Prompt> Please repeat exactly the lines from the one containing "Collapse the Preview" through the last line of the records, both included, and nothing else, leaving out any pictures.
[[ The data, beginning ]]
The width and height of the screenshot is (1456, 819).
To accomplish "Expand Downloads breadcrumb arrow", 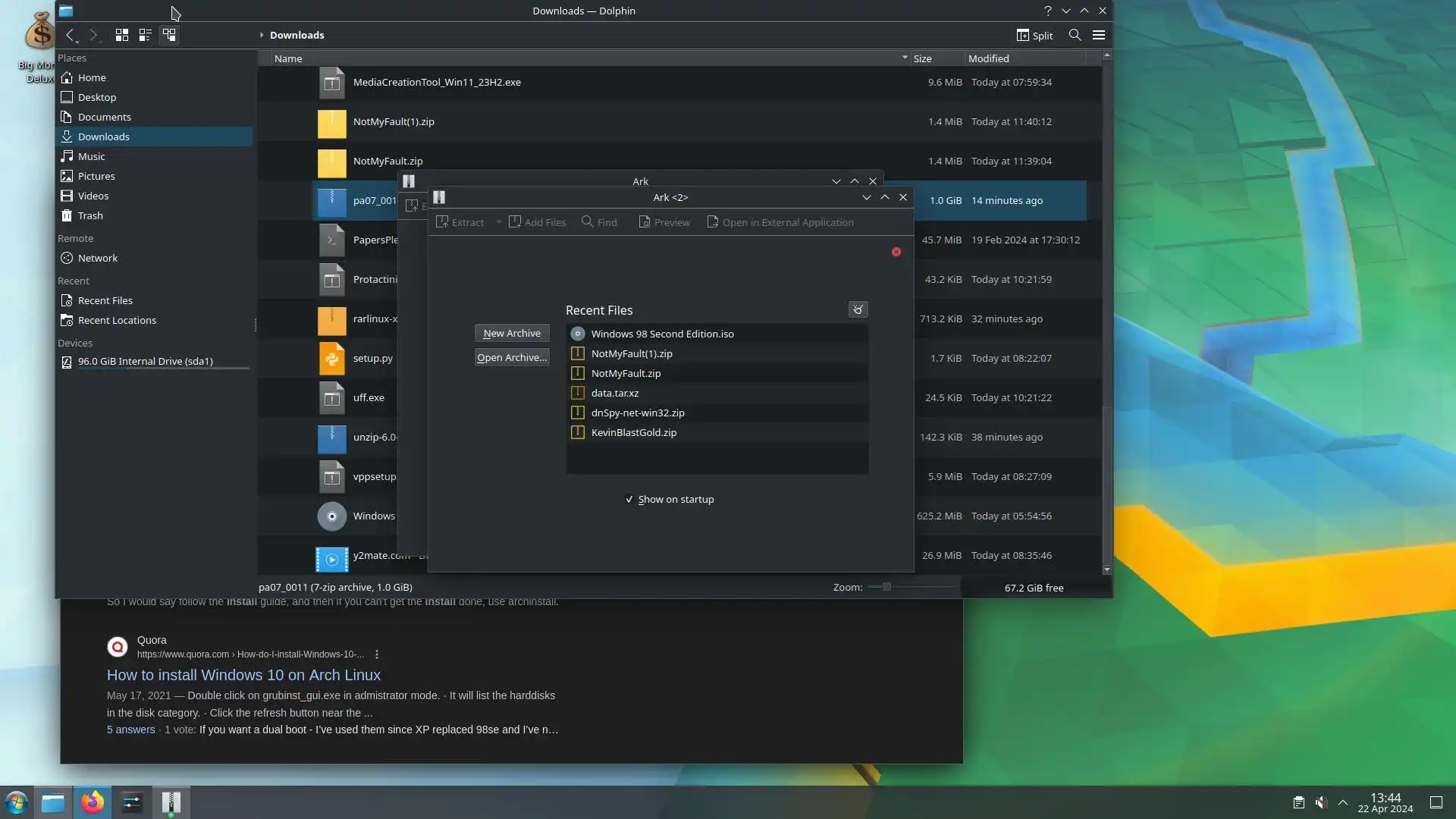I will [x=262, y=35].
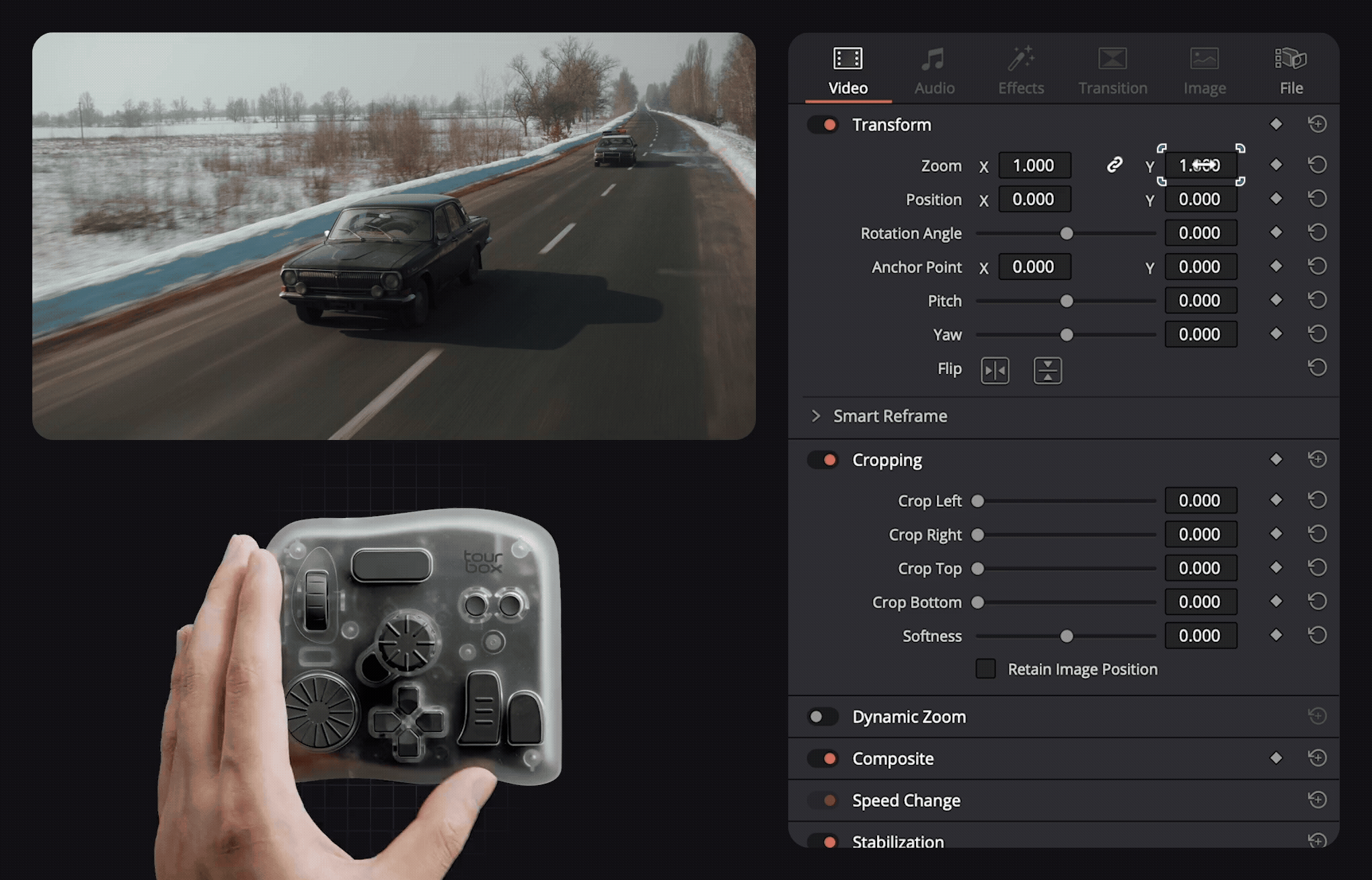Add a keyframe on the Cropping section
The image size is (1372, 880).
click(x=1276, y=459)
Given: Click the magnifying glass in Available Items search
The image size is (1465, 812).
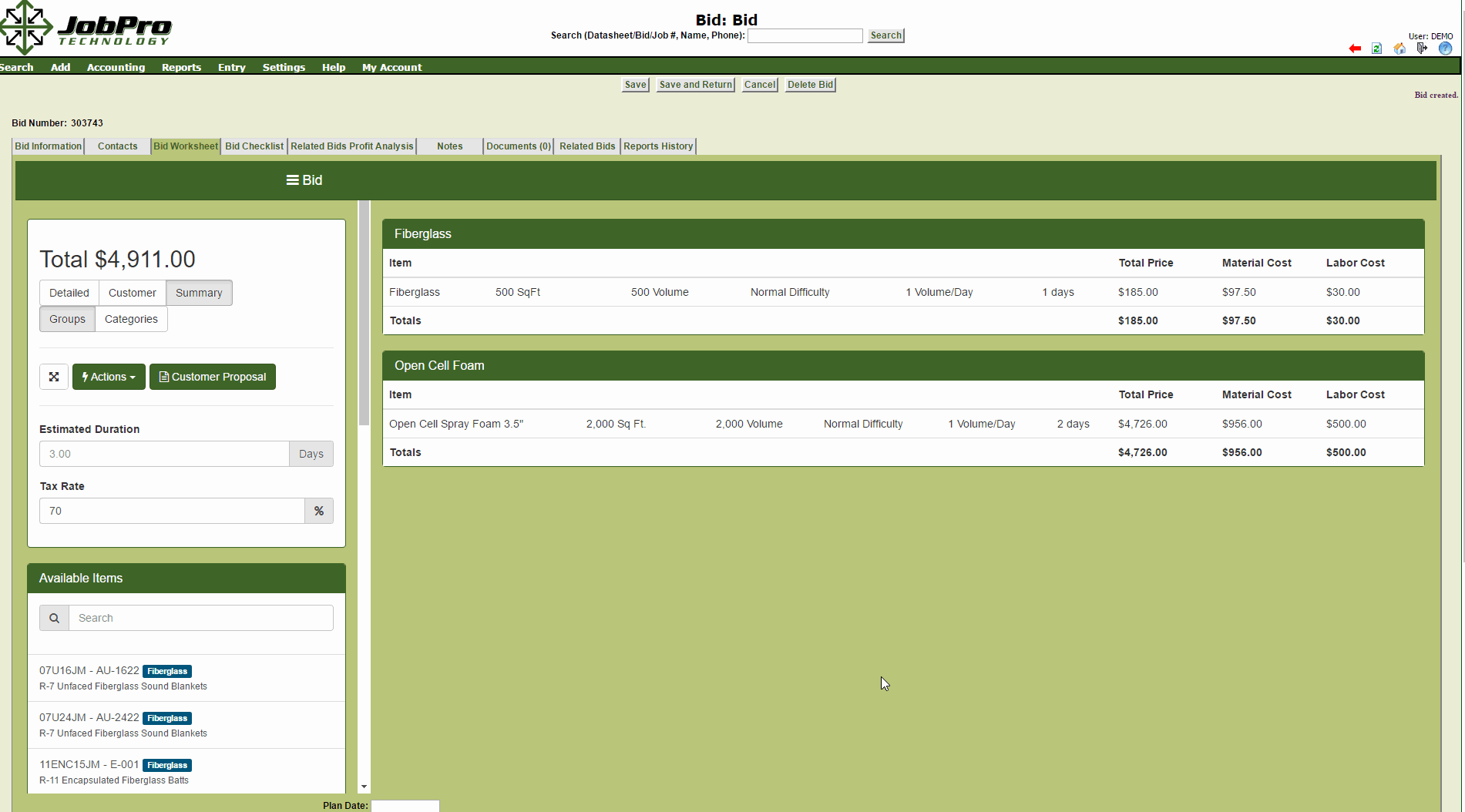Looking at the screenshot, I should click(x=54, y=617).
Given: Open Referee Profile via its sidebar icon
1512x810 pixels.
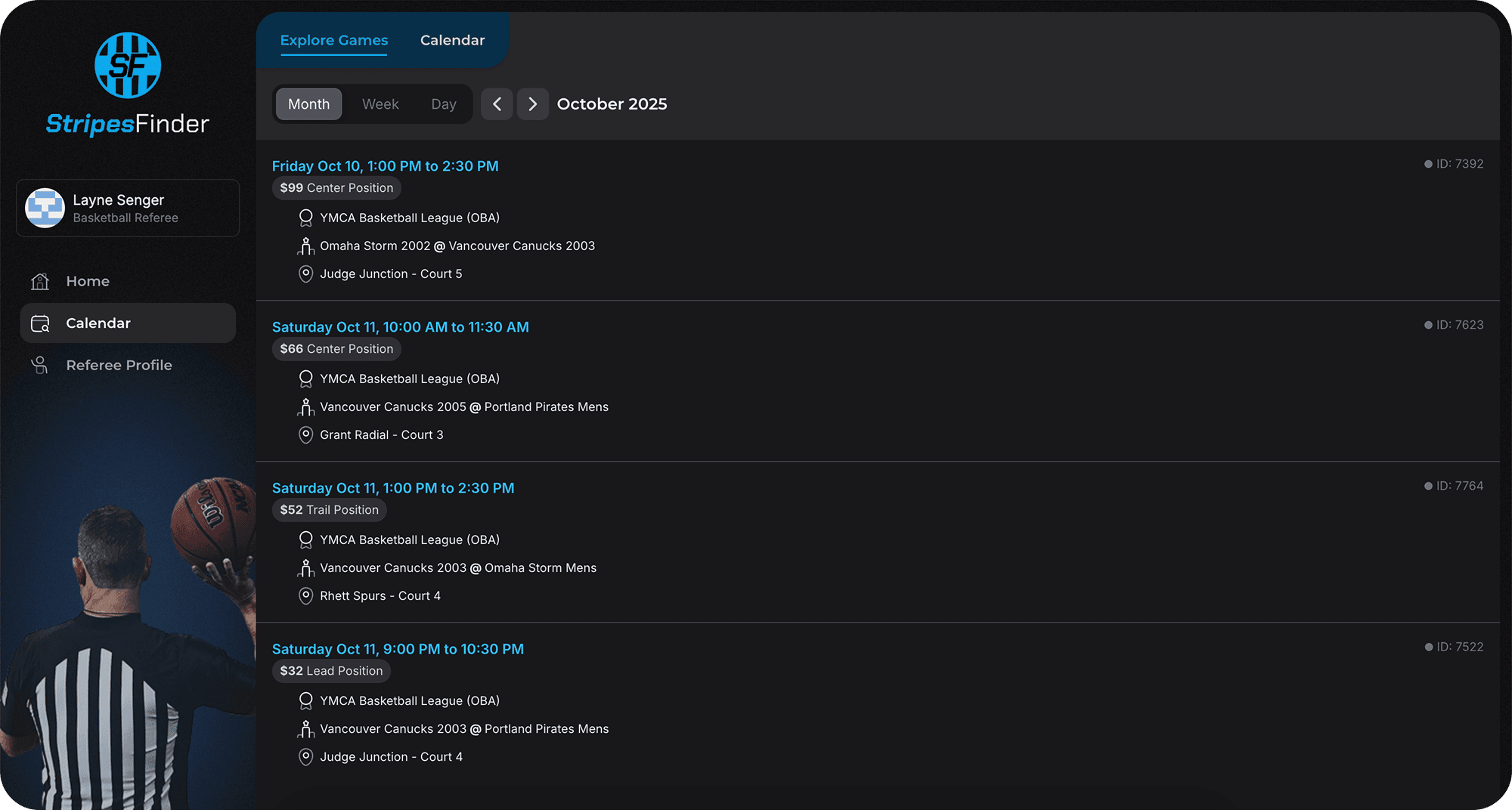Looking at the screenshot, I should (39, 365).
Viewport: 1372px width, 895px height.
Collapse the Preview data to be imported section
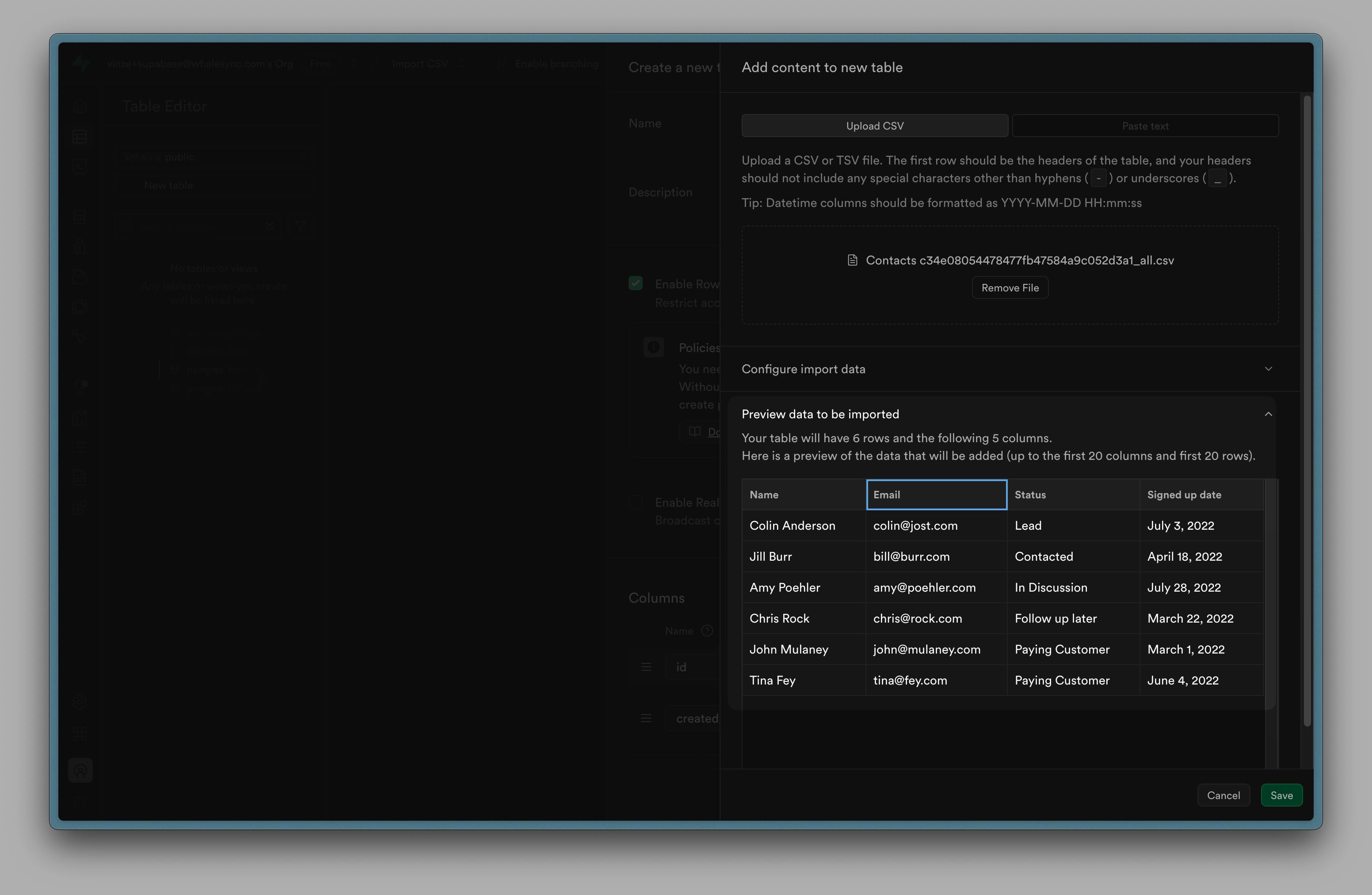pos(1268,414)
[[ The data, end ]]
Answer to the exercise>
Collapse the Preview data to be imported section
pos(1268,414)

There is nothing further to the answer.